Why would a district on Galveston Bay, encompassing a city that experienced more than 40 inches of rain over a five-day period, not qualify for the accountability waiver? Our proactive approach in providing sustainable structures that helped with our community’s recovery and return to normalcy is one of the reasons.
Following the devastation caused by Hurricane Ike just nine years ago, one of La Porte ISD’s strategic goals was to improve our facilities as they relate to hurricane mitigation. While this effort began even prior to Hurricane Ike, with the construction of our Instructional Technology Center also designed to serve as a ride-out center for city and school district personnel, our efforts began in earnest with the replacement of Bayshore Elementary after it was significantly damaged during Ike. The new Bayshore was constructed one mile inland, at a level above base elevation, and hardened to withstand a Category 4 hurricane. Community support of the 2014 bond program enabled the district to demolish and rebuild two other schools and renovate all other existing facilities. The major rebuild of La Porte High School, coupled with $3 million in mitigation that also benefitted the neighborhood, prevented the flooding of the school during Hurricane Harvey, even though the water surrounding the campus prompted the social media rumor exclaiming, “Rest in Peace, LPHS.”
While school district facilities fared well during Hurricane Harvey, the homes of many area residents did not. Homes began to flood early Sunday morning, Aug. 26, resulting in widespread damage to 475 to 500 residences and a few businesses in the City of La Porte, with damages totaling $24 million. As we checked on our district families and assessed our own facilities, making any needed repairs, we contemplated the date that we would re-open our schools. Our students had only gone to school two days (Aug. 23 and 24) before we closed our doors due to the hurricane, yet our decision to start classes as soon as possible was focused on a humanitarian mission rather than an educational one. We knew that when children came back to school, they would have a safe, air conditioned environment. At school, we could provide them with free breakfasts and lunches and meet other basic needs as required so that families that lost wages or experienced damages to their home could get back on their feet. When they were in their classrooms, the adults in their lives could deal with the problems caused by Harvey, knowing that their children were well cared for by teachers and support staff. Therefore, we decided to open our doors again on Wednesday, Sept. 6.

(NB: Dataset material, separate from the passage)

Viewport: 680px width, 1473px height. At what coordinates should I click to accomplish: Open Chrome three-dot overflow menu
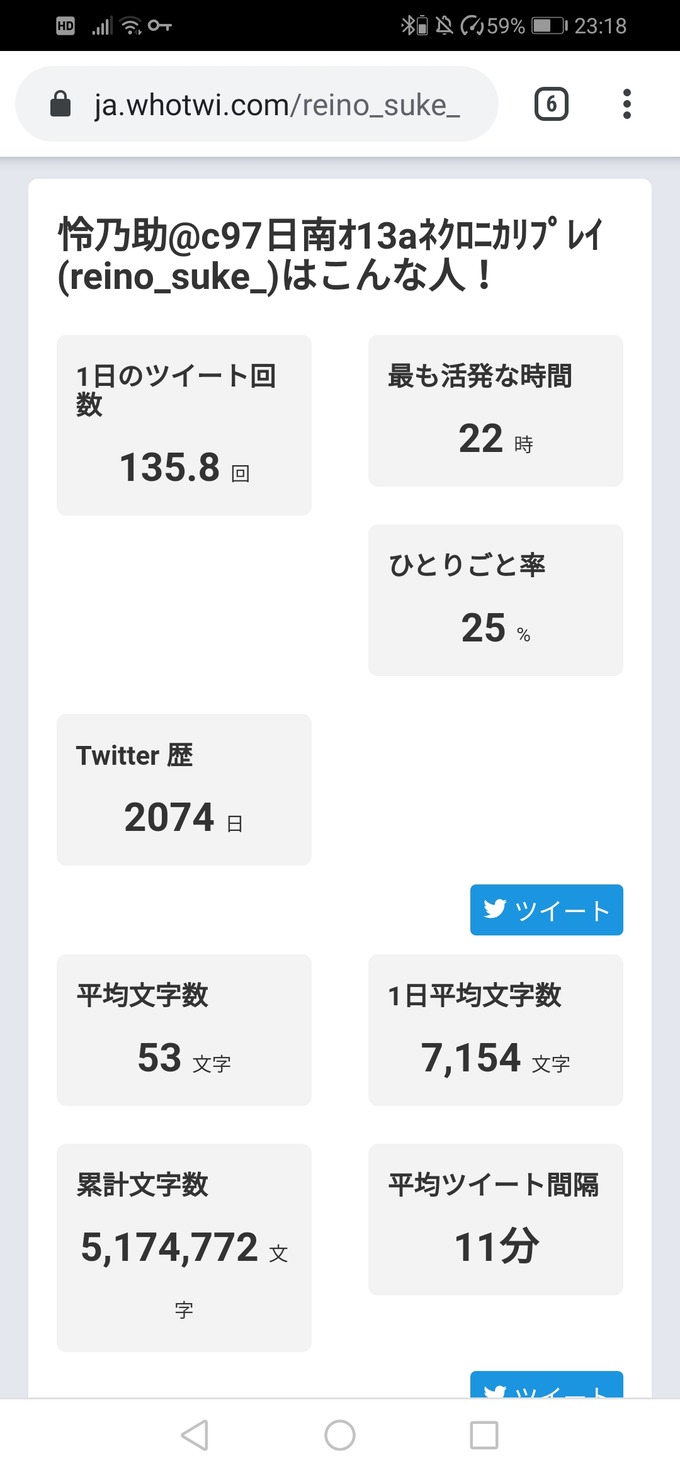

To receive a waiver under the Hurricane Harvey Provision, as outlined by the Texas Education Agency, districts had to meet at least one of four criteria. A campus or district that was reported to TEA as being closed for 10 or more instructional days due to Hurricane Harvey would be evaluated under the Hurricane Harvey Provision; La Porte ISD campuses were closed for only seven days.
La Porte ISD was among the districts that asked Commissioner Mike Morath to waive the school ratings for all schools in the Hurricane Harvey state-declared disaster area, as was done after Hurricane Ike. Most of the damage from Hurricane Ike was the result of storm surge and high winds, while Hurricane Harvey was a rainfall flood event. During Ike, over 8,000 La Porte homes and 200 businesses sustained damage, primarily due to wind.
With that said, one criterion that was not considered in the granting of waivers was the emotional toll that Hurricane Ike had on the students and staff who lived through the storm in 2009. A significant percent of our current students experienced Hurricane Ike first-hand, and they and their siblings were in the STAAR testing grades during the 2017-18 school year. Thirty-eight percent of our faculty members also experienced Hurricane Ike as employees of our school district. There is no doubt that their experience of Hurricane Ike traumatized their emotions and made an impact on their perspective of Harvey. The effects of post-traumatic stress have been well documented, and in my observation, living through Hurricane Ike exponentially increased the threat, experience and aftermath of Hurricane Harvey.
My reservations and concerns about the A-F accountability system completely withstanding, I find it regretful that the Commissioner did not accept our arguments, leaving the appearance that the decision was purely mathematical. The request for the Commissioner to revisit his criteria for exemption was purposed in having him examine his office’s decision-making models, priorities and principles, not by any attempt to obscure our students’ performance. Regardless of whether La Porte ISD received the waiver, in keeping with our practice and history, accountability and student performance information for our district and campuses would have been released. We are very proud of the efforts of our students, faculty and staff as they continue to work toward success, and even more so in the face of the regional trauma that was, and in many ways remains, Harvey’s legacy.